Understanding Fair Value Gaps (FVG) in Technical Analysis
In the world of trading, price action reveals valuable clues about the psychology of market participants. One concept that has gained popularity, especially among institutional and smart money traders, is the Fair Value Gap (FVG). It’s a tool that can help traders identify potential imbalances in price and future areas of interest.
What is a Fair Value Gap (FVG)?
A Fair Value Gap is a price imbalance or inefficiency created on a chart when the market moves aggressively in one direction — typically due to high momentum or a strong reaction to news. This movement often “skips over” price levels without allowing buyers and sellers to transact fairly at those prices.
This gap usually forms over a 3-candle formation and is based on the Smart Money Concept (SMC), which focuses on institutional trading behavior.
How to Identify a Fair Value Gap
To spot an FVG:
- Look at a 3-candle sequence on any timeframe (commonly used on 1H or 4H).

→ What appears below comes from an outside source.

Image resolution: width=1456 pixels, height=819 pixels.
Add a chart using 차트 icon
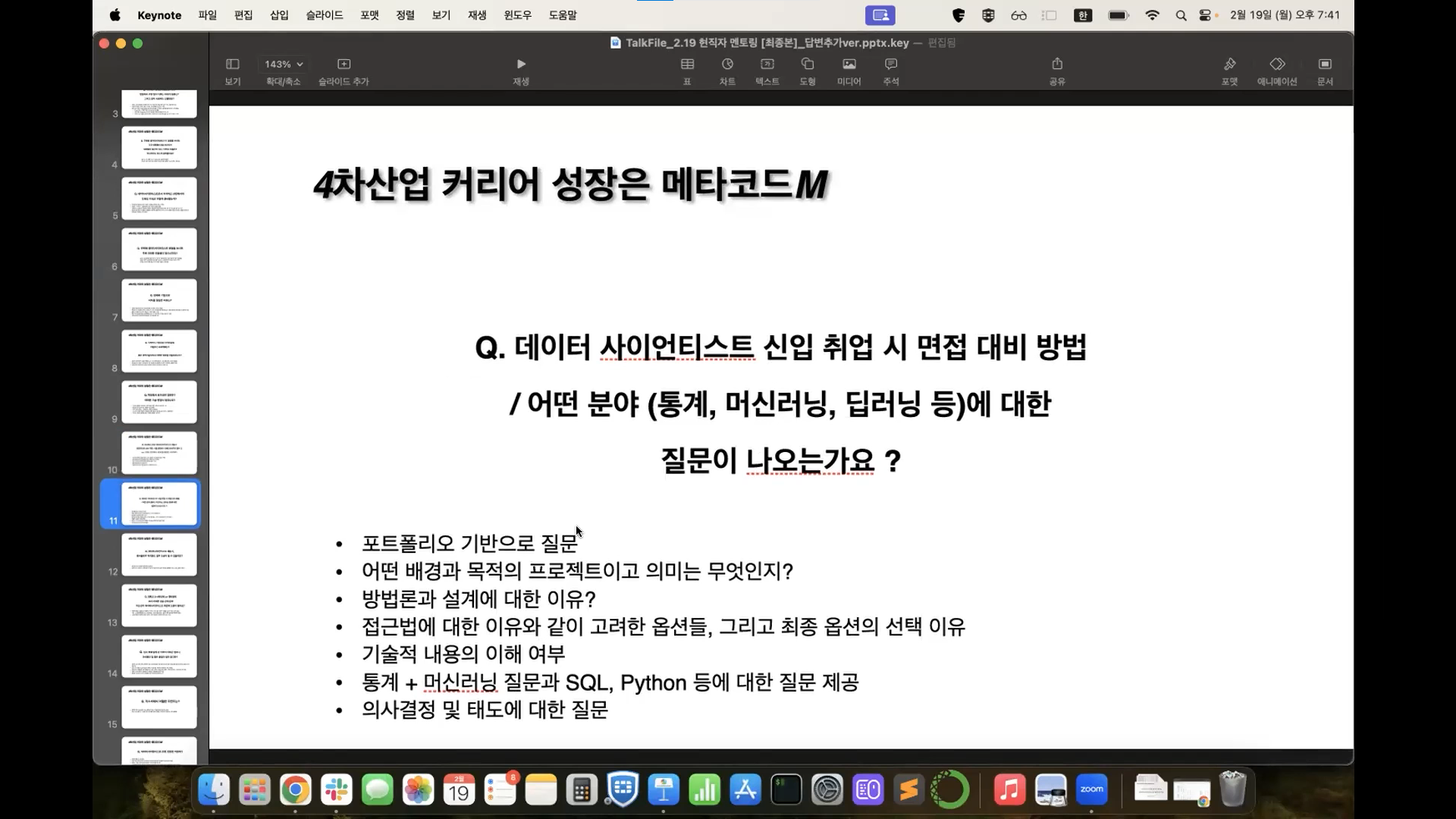727,64
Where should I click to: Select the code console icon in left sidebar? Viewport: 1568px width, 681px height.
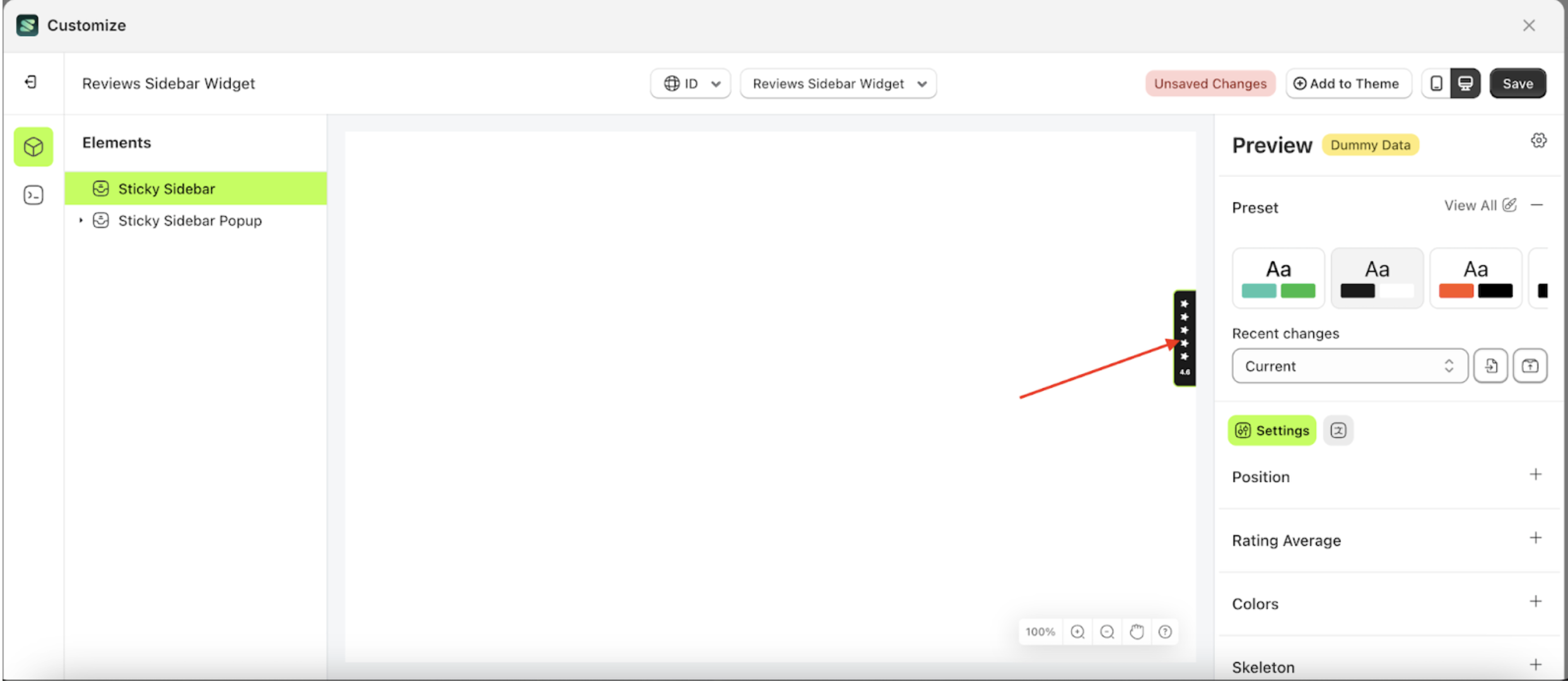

- An FVG occurs when the wick of the first candle and the wick of the third candle do not overlap — leaving a “gap” between them that the second candle shoots through.
- This gap represents an area where the market didn’t “trade fairly,” meaning not all orders were filled.
Example: Bullish FVG
- Candle 1: Bearish with a lower wick
- Candle 2: Strong bullish candle with a big body
- Candle 3: Bullish with a small upper wick
If the high of Candle 1 is below the low of Candle 3, this creates a bullish FVG.
This gap is a potential support zone where price might return to before continuing upward.
Why FVGs Matter
- Price tends to return to FVG zones to fill in the inefficiency before continuing the trend.
- These areas are often used by institutions to enter or scale into positions.
- FVGs help traders identify high-probability entry zones with minimal risk.
How to Use FVGs in Your Strategy
- Mark the FVG zones using horizontal rectangles.
- Wait for price to return to the zone.
- Look for confirmation, such as:
- Bullish or bearish engulfing patterns
- Break of structure
- Volume increase
- Enter trades near the FVG with a stop-loss just beyond the gap and targets based on market structure or liquidity levels.
Combining FVG with Other Tools
FVGs are powerful alone, but combining them with:
- Support/Resistance zones
- Order blocks
- Liquidity levels
- Trend analysis
…can significantly boost your trading accuracy.
Final Thoughts
Fair Value Gaps offer a unique way to see how and where institutional traders might be acting. By identifying these imbalances and understanding how price tends to react around them, you can improve your edge in the markets.
Like any tool, FVGs are most powerful when used with discipline, risk management, and a clear strategy.